【问题标题】:Spark writing to hdfs not working with the saveAsNewAPIHadoopFile methodSpark 写入 hdfs 无法使用 saveAsNewAPIHadoopFile 方法
【发布时间】:2015-01-20 06:44:14
【问题描述】:

我在 CDH 5.2.0 上使用 Spark 1.1.0,并试图确保我可以读取和写入 hdfs。

我很快意识到 .textFile 和 .saveAsTextFile 调用旧的 api 并且似乎与我们的 hdfs 版本不兼容。

  def testHDFSReadOld(sc: SparkContext, readFile: String){
    //THIS WILL FAIL WITH
    //(TID 0, dl1rhd416.internal.edmunds.com): java.lang.IllegalStateException: unread block data
    //java.io.ObjectInputStream$BlockDataInputStream.setBlockDataMode(ObjectInputStream.java:2420)

    sc.textFile(readFile).take(2).foreach(println)
  }

  def testHDFSWriteOld(sc: SparkContext, writeFile: String){
    //THIS WILL FAIL WITH
    //(TID 0, dl1rhd416.internal.edmunds.com): java.lang.IllegalStateException: unread block data
    //java.io.ObjectInputStream$BlockDataInputStream.setBlockDataMode(ObjectInputStream.java:2420)

    sc.parallelize(List("THIS","ISCOOL")).saveAsTextFile(writeFile)
  }

转到修复从 hdfs 读取的 newAPI 方法!

  def testHDFSReadNew(sc: SparkContext, readFile: String){
    //THIS WORKS
    sc.newAPIHadoopFile(readFile, classOf[TextInputFormat], classOf[LongWritable],
      classOf[Text],sc.hadoopConfiguration).map{
      case (x:LongWritable, y: Text) => y.toString
    }.take(2).foreach(println)
  }

所以看起来我正在取得进步。写入不再像上面那样以硬错误退出,而是似乎正在工作。唯一的问题是目录中除了一个单独的 SUCCESS 标志文件之外,什么都没有。更令人费解的是,日志显示数据正在写入 _temporary 目录。似乎文件提交者从未意识到需要将文件从 _temporary 目录移动到输出目录。

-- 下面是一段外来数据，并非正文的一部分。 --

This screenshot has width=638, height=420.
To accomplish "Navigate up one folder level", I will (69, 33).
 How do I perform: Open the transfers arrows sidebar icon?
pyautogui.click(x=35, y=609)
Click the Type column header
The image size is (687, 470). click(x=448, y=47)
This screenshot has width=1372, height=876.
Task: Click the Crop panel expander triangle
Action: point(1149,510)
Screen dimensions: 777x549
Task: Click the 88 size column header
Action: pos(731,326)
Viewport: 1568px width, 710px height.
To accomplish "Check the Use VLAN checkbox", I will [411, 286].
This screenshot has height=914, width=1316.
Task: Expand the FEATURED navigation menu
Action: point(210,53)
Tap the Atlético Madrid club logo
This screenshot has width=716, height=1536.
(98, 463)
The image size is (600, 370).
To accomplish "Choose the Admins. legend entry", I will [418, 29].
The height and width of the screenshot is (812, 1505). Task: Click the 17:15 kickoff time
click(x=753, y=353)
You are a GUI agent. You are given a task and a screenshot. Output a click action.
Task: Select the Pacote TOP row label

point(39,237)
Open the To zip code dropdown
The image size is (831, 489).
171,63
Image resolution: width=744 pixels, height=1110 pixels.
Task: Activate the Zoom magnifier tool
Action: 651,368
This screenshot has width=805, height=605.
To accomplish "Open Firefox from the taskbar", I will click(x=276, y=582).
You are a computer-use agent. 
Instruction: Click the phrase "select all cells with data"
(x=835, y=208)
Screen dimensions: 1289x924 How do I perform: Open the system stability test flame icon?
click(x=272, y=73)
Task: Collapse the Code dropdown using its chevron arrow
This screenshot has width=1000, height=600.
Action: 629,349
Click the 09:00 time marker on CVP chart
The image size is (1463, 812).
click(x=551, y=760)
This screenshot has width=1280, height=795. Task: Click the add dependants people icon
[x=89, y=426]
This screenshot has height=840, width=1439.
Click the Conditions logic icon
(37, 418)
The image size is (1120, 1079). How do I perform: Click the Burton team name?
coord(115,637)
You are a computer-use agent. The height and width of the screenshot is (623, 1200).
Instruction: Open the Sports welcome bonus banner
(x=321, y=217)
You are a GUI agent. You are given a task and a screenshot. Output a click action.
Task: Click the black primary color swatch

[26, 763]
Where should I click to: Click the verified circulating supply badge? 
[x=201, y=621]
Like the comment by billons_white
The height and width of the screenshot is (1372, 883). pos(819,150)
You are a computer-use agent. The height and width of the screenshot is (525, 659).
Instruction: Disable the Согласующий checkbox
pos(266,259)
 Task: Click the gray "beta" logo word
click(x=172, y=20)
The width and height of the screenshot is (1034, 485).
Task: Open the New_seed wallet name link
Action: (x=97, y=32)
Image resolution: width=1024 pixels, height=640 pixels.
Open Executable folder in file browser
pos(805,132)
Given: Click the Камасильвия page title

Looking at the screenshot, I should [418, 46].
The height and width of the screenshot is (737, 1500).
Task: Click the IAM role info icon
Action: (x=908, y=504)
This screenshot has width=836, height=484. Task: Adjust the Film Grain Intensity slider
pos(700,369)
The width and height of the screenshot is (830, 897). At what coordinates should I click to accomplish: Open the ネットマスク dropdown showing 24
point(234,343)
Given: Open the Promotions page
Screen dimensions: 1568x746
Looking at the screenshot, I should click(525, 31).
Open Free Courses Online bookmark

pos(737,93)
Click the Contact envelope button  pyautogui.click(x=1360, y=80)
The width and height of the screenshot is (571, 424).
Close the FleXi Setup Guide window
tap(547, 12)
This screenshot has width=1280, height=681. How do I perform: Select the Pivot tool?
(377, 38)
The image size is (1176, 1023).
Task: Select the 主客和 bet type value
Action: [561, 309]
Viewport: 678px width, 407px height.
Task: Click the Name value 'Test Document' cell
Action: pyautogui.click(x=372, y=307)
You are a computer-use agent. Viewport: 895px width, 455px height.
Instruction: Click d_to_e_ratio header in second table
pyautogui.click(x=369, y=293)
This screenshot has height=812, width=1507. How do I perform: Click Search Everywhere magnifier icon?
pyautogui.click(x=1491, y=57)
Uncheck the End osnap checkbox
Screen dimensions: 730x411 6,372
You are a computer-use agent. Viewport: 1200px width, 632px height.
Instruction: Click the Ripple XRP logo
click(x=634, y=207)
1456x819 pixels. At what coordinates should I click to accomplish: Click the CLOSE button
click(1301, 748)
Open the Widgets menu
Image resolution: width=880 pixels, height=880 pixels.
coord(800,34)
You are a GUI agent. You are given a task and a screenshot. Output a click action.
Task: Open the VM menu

  def testHDFSWriteNew(sc: SparkContext, writeFile: String){
    /*This will have an error message of:
    INFO ConnectionManager: Removing SendingConnection to ConnectionManagerId(dl1rhd400.internal.edmunds.com,35927)
    14/11/21 02:02:27 INFO ConnectionManager: Key not valid ? sun.nio.ch.SelectionKeyImpl@2281f1b2
      14/11/21 02:02:27 INFO ConnectionManager: key already cancelled ? sun.nio.ch.SelectionKeyImpl@2281f1b2
      java.nio.channels.CancelledKeyException
    at org.apache.spark.network.ConnectionManager.run(ConnectionManager.scala:386)
    at org.apache.spark.network.ConnectionManager$$anon$4.run(ConnectionManager.scala:139)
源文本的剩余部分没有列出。